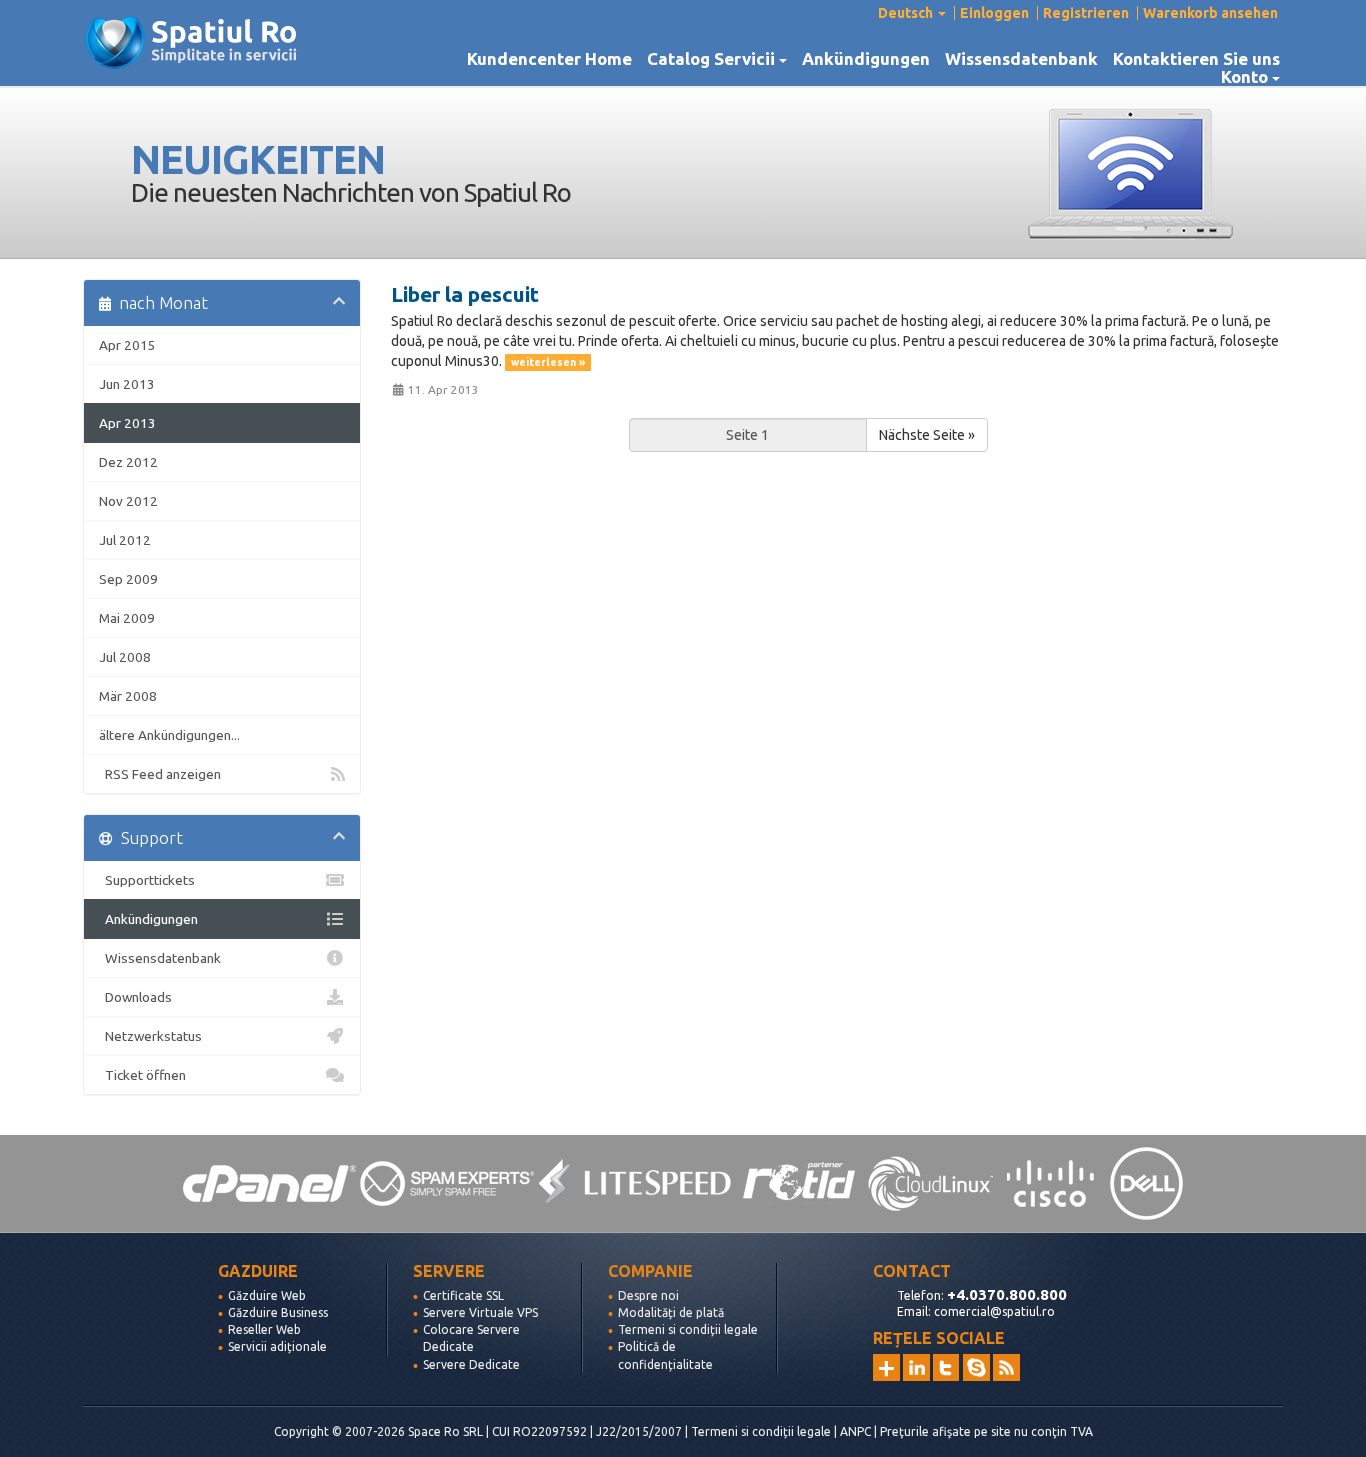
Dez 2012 (128, 462)
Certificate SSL (463, 1295)
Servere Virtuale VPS (480, 1312)
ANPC (855, 1431)
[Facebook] (976, 1367)
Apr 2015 (127, 345)
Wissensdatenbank (1021, 59)
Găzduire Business (278, 1312)
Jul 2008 (125, 657)
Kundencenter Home (549, 59)
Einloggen (994, 13)
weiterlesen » (548, 362)
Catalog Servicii (715, 59)
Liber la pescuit (465, 294)
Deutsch (907, 13)
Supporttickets (147, 880)
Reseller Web (264, 1329)
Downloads (135, 997)
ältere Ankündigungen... (169, 735)
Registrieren (1086, 13)
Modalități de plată (671, 1312)
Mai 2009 (127, 618)
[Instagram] (886, 1367)
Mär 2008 (128, 696)
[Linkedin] (916, 1367)
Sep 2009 (128, 579)
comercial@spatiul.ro (994, 1311)
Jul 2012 (125, 540)
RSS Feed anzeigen (160, 774)
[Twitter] (946, 1367)
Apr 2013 (127, 423)
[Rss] (1006, 1367)
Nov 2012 (128, 501)
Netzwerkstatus (150, 1036)
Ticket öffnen (142, 1075)
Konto (1248, 77)
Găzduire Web (267, 1295)
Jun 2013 (127, 384)
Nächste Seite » (927, 435)
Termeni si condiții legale (688, 1329)
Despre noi (648, 1295)
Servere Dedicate (471, 1364)
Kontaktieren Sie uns (1196, 59)
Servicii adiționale (277, 1346)
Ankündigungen (866, 59)
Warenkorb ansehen (1210, 13)
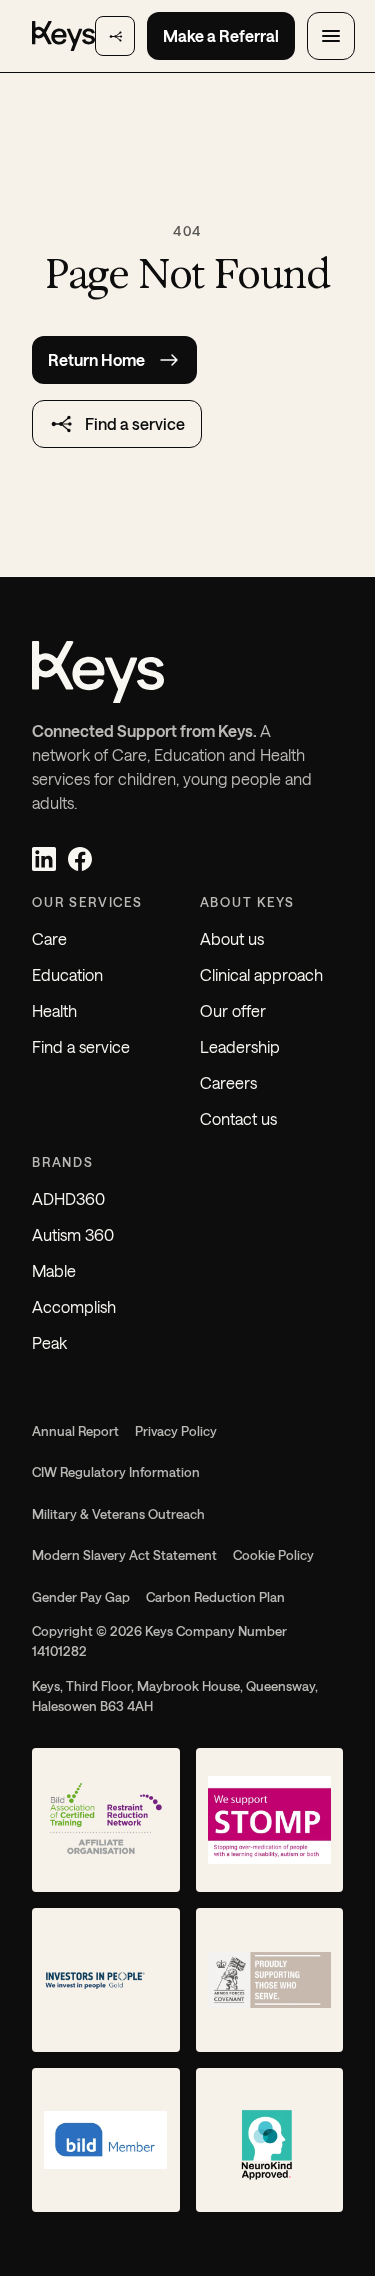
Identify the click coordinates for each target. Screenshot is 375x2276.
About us (232, 938)
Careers (228, 1082)
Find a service (81, 1046)
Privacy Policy (176, 1431)
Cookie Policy (273, 1555)
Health (54, 1010)
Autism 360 (73, 1234)
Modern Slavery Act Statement (124, 1555)
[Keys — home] (63, 36)
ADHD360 (68, 1198)
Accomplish (74, 1306)
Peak (49, 1342)
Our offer (233, 1010)
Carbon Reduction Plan (215, 1597)
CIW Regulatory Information (116, 1472)
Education (67, 974)
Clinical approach (261, 974)
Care (49, 938)
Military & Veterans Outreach (118, 1514)
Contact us (238, 1118)
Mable (54, 1270)
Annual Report (75, 1431)
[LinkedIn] (44, 859)
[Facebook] (80, 859)
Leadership (240, 1046)
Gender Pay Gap (81, 1597)
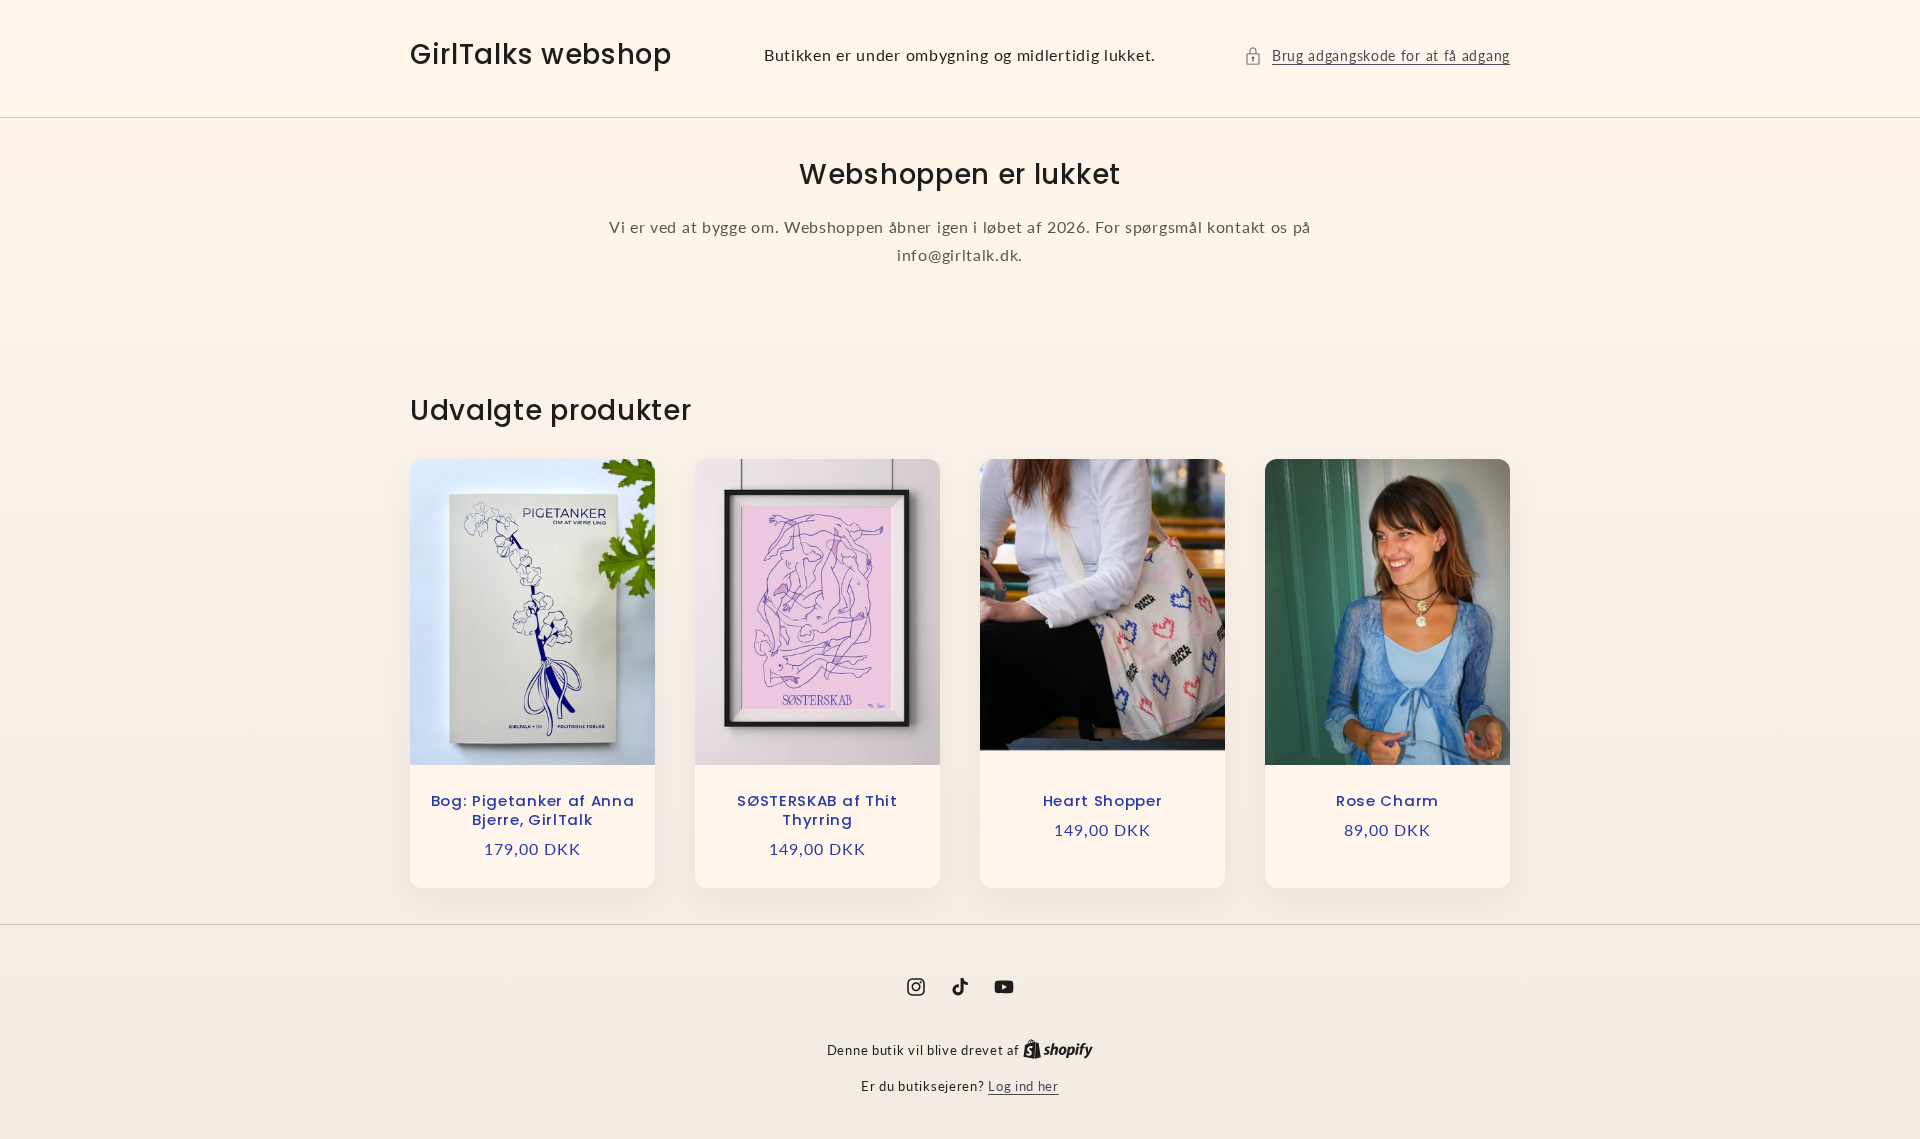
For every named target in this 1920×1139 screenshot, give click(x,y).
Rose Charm (1387, 801)
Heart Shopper (1103, 801)
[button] (1377, 55)
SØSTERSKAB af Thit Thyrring (817, 811)
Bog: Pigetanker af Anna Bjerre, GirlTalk (533, 811)
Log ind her (1023, 1086)
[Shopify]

PROBLEM DESCRIPTION:
Exactly as given, transcribe every line of the data, but not its images.

RESPONSE BELOW:
Dez 2012 (128, 462)
Certificate SSL (463, 1295)
Servere Virtuale VPS (480, 1312)
ANPC (855, 1431)
[Facebook] (976, 1367)
Apr 2015 (127, 345)
Wissensdatenbank (1021, 59)
Găzduire Business (278, 1312)
Jul 2008 (125, 657)
Kundencenter Home (549, 59)
Einloggen (994, 13)
weiterlesen » (548, 362)
Catalog Servicii (715, 59)
Liber la pescuit (465, 294)
Deutsch (907, 13)
Supporttickets (147, 880)
Reseller Web (264, 1329)
Downloads (135, 997)
ältere Ankündigungen... (169, 735)
Registrieren (1086, 13)
Modalități de plată (671, 1312)
Mai 2009 (127, 618)
[Instagram] (886, 1367)
Mär 2008 (128, 696)
[Linkedin] (916, 1367)
Sep 2009 (128, 579)
comercial@spatiul.ro (994, 1311)
Jul 2012 (125, 540)
RSS Feed anzeigen (160, 774)
[Twitter] (946, 1367)
Apr 2013 (127, 423)
[Rss] (1006, 1367)
Nov 2012 (128, 501)
Netzwerkstatus (150, 1036)
Ticket öffnen (142, 1075)
Konto (1248, 77)
Găzduire Web (267, 1295)
Jun 2013 (127, 384)
Nächste Seite » (927, 435)
Termeni si condiții legale (688, 1329)
Despre noi (648, 1295)
Servere Dedicate (471, 1364)
Kontaktieren Sie uns (1196, 59)
Servicii adiționale (277, 1346)
Ankündigungen (866, 59)
Warenkorb ansehen (1210, 13)
Identify the click coordinates for each target. Screenshot is 375x2276.
About us (232, 938)
Careers (228, 1082)
Find a service (81, 1046)
Privacy Policy (176, 1431)
Cookie Policy (273, 1555)
Health (54, 1010)
Autism 360 (73, 1234)
Modern Slavery Act Statement (124, 1555)
[Keys — home] (63, 36)
ADHD360 (68, 1198)
Accomplish (74, 1306)
Peak (49, 1342)
Our offer (233, 1010)
Carbon Reduction Plan (215, 1597)
CIW Regulatory Information (116, 1472)
Education (67, 974)
Clinical approach (261, 974)
Care (49, 938)
Military & Veterans Outreach (118, 1514)
Contact us (238, 1118)
Mable (54, 1270)
Annual Report (75, 1431)
[LinkedIn] (44, 859)
[Facebook] (80, 859)
Leadership (240, 1046)
Gender Pay Gap (81, 1597)
For every named target in this 1920×1139 screenshot, give click(x,y).
Rose Charm (1387, 801)
Heart Shopper (1103, 801)
[button] (1377, 55)
SØSTERSKAB af Thit Thyrring (817, 811)
Bog: Pigetanker af Anna Bjerre, GirlTalk (533, 811)
Log ind her (1023, 1086)
[Shopify]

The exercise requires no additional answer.